At Holyrood, the nomination of a first minister has to be approved by the whole chamber before a name is submitted to the Queen.

However in the so-called “mother of parliaments”, no such democratic system exists. It is the existing Prime Minister who will advise the Queen if whoever the Tory members select will be able to “command the confidence of the Commons”.

In the first part of the process, which involves only Tory MPs, Scottish participation is very limited and vastly below our population pro rata. In fact the 13 Scottish Tory MPs are only 4% of the Westminster Tory group.

The scale of Scottish involvement in the part which involves ordinary party members is still marginal. In March 2012, Ruth Davidson claimed that membership in Scotland was more than 11,000, but a more recent survey implies the figure is around 9000 – under 8% of the claimed UK total.
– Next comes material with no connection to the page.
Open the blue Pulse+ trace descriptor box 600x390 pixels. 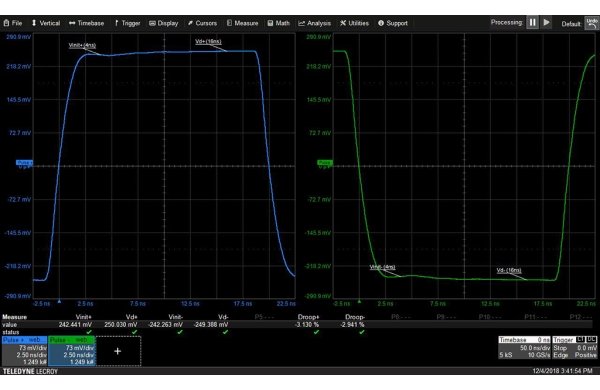pos(24,351)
This isn’t surprising as another YouGov survey suggests Tory membership is strongest in the south of England. It also indicates that, across the UK, young people, working class voters, women and EU Remainers are significantly underrepresented in Tory membership.

Assuming a broadly similar profile in Scotland, it is therefore clear that throughout this important process our country will not be properly spoken for. It will also not be properly represented politically by any of the candidates. An examination of their position with regard to Scotland on the BBC website this week indicated that they are not only unanimously opposed to a second independence referendum but also completely clueless when it comes to other proposals for improvement in the governance of Scotland.

Indeed, Andrea Leadsom suggests this can be tackled by annual UK Cabinet away days in Edinburgh and Cardiff.

William III once responded to a petitioner who had come to him in the belief that a monarch’s touch could cure scrofula with the words “may God grant you good health and better sense”. It is also the best response to almost any idea from Leadsom and certainly that one.

Yet despite regular nonsense from the candidates, the race is attracting huge excitement in the UK media.

But the real issue for Scotland is, as ever, ignored.

No candidate represents a Scottish constituency, no candidate has direct experience of Scottish politics, no candidate has had any significant involvement in our governance, yet all presume to opine on – and will ultimately attempt to decide on – the future of our country.

Moreover, the tiny Scottish part of the electorate which will chose the next prime minister is about as far from being a cross section of our population as it is possible to get. It is hard to imagine any country in the modern world so marginalised and misrepresented in such a crucial matter as Scotland now is. The successful candidate will not only control our defence, foreign policy, much of our taxation and social security systems, they will also have a huge influence on our democratic and constitutional wellbeing, and indeed on the very future of our Parliament and nation.

If anything illustrates the bizarre and unacceptable nature of the Union under which we live, it is this UK Tory contest now underway. Let’s hope it is the last we ever have to live through.